On retrouve là l’esprit de La Soustraction des fleurs, l’humour et le théâtre étant au rendez-vous, également millimétré et pince sans rire, avec quelque chose qui tient de la rencontre entre le clown Grock et Maurizio Kagel. Et si l’on invoque ici le monde de la musique contemporaine, on se souvient des propos de Barre Phillips dans un ancien numéro de Les Allumés de jazz où le contrebassiste s’était lassé de faire des scratch et de pouing sur l’injonction d’un compositeur tout puissant et que, des scratch et des pouing l’instrumentiste était bien capable de les improviser tout seul ou avec ses copains. Et nos deux Super Klang de mêler à leur coups d’archet et de cymbales digitales, à leurs pizzicati et à leur flexatone des tsssst et des pffff produit d’entre leurs lèvres. Vous avez dit « chiant » ? Triomphe à l’applaudimètre de 7 à 77 ans.
Illustration: Bon voyage © X.Deher (Fictional Cover)
Rien des univers évoqués ci-dessous ne sont étrangers au clarinettiste Sylvain Kassap qui éprouvait cependant le besoin d’une sorte de réancrage dans la tradition afro-américaine telle qu’elle a engendré le free jazz et ses dérivés et telle qu’il a pu la fréquenter à travers une relation suivie avec le batteur Hamid Drake. D’où ce Transatlantic 4 dont Les Émouvantes accueillaient la création. Pour ce faire, il garde à ses côtés un complice de longue date, Benjamin Duboc, contrebassiste combinaison solidité et esprit libertaire et lui adjoint en partenaire de rythmique le batteur Chad Taylor, Chicagoan familier des aventures de Rob Mazurek, Jeff Parker, Fred Anderson, Nicole Mitchell et du tromboniste Steve Swell. On avait fait connaissance avec ce dernier aux Banlieues Bleues au siècle dernier au sein d’un explosif trio l’associant à Ellery Eskelin et Joey Baron. Depuis, il est devenu un tromboniste plébiscité par ses confrères comme par presse qui salua en 2018 sa « Music for Six Musicians : Homage à Olivier Messiaen. Soit un pari prometteur entre improvisation free et partitions sous forme de parcours fléchés, quartette hier encore trop frais pour susciter un commentaire éclairé, au-delà d’évidentes qualités individuelles; à moins que la fatigue n’ait joué quelque tour à mon niveau d’attention. Après tout le concert de son Sextette “Octobres” m’avait laissé muet lors de sa création à D’jazz Nevers en novembre 2021, mais m’avait enchanté l’année suivante lors de la sortie sur disque du même programme. À suivre “in progress”, le 29 à Cherbourg.

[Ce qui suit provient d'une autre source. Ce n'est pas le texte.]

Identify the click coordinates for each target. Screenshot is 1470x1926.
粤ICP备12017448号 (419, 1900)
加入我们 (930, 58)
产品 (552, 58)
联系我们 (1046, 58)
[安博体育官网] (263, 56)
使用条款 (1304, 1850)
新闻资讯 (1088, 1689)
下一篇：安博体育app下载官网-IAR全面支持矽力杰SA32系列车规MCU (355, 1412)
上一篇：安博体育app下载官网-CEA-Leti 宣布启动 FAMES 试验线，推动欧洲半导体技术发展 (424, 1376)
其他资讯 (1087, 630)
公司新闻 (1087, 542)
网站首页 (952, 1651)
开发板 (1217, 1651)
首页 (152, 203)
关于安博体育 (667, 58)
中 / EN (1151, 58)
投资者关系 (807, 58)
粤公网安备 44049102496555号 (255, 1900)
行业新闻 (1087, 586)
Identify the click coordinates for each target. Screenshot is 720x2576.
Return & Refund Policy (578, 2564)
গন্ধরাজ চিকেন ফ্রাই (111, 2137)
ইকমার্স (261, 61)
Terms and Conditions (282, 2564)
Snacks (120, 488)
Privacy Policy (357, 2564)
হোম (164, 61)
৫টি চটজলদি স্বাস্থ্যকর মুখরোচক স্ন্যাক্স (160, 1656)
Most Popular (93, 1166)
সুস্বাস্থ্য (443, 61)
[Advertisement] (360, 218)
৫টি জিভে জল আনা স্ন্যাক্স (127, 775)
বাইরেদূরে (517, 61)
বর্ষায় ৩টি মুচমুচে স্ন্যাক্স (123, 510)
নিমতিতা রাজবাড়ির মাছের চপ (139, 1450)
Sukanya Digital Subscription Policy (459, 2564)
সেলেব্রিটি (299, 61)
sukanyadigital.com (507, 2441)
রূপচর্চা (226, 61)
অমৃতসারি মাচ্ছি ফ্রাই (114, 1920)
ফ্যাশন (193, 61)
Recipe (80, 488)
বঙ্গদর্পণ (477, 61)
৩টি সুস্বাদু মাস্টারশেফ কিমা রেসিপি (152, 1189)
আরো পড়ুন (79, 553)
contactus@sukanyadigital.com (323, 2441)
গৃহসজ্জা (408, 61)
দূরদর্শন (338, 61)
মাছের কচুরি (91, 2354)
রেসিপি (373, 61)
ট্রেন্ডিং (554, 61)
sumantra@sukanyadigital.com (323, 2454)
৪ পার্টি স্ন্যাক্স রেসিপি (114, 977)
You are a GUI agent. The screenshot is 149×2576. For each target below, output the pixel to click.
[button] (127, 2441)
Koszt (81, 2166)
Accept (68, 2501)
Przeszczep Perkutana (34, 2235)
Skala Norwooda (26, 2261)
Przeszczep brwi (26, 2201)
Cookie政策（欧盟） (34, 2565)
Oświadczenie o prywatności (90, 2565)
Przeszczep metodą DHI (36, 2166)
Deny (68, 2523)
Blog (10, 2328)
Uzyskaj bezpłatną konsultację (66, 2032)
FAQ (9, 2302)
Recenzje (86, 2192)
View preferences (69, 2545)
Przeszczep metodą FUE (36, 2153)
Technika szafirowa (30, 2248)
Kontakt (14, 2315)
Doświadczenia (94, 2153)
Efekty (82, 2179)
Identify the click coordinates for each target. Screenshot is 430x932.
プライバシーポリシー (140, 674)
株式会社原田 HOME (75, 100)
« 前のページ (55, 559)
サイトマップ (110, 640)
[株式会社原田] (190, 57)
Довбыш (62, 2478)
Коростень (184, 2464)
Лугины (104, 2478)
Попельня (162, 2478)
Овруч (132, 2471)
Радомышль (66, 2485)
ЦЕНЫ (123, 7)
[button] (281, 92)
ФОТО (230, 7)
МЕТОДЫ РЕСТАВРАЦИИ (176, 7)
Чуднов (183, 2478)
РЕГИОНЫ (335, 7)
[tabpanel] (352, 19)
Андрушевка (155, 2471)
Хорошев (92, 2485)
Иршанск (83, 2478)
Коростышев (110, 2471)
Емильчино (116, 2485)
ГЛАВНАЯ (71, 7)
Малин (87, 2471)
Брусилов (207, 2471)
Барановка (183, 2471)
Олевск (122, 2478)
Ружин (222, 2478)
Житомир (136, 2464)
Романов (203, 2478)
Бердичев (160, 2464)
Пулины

Ce soir, encore des clarinettes : à 19h le duo de Louis Sclavis et Keyvan Chemirani ; à 20h l’Ensemble Nautilis, formation à géométrie variable opérant à partir Brest et animée avec clairvoyance et détermination par Christophe Rocher, avec : Claudia Solal, Christian Pruvost, Stéphane Payen, Céline Rivoal, Marc Ducret, Fred B. Briet et Nicolas Pointard. Franck Bergerot
* Le trio de Matthieu Donarier (vingt ans et quelques au compteur avec Manu Codjia et Joe Quitzke) tournera en Bretagne en avant-première de l’Atlantique Jazz Festival du 7 au 14 octobre : le 7 à Morlaix, le 8 à Langonnet, le 12 à Trédrez-Locquémeau, le 13 à Crozon, le 15 à Châteaulin.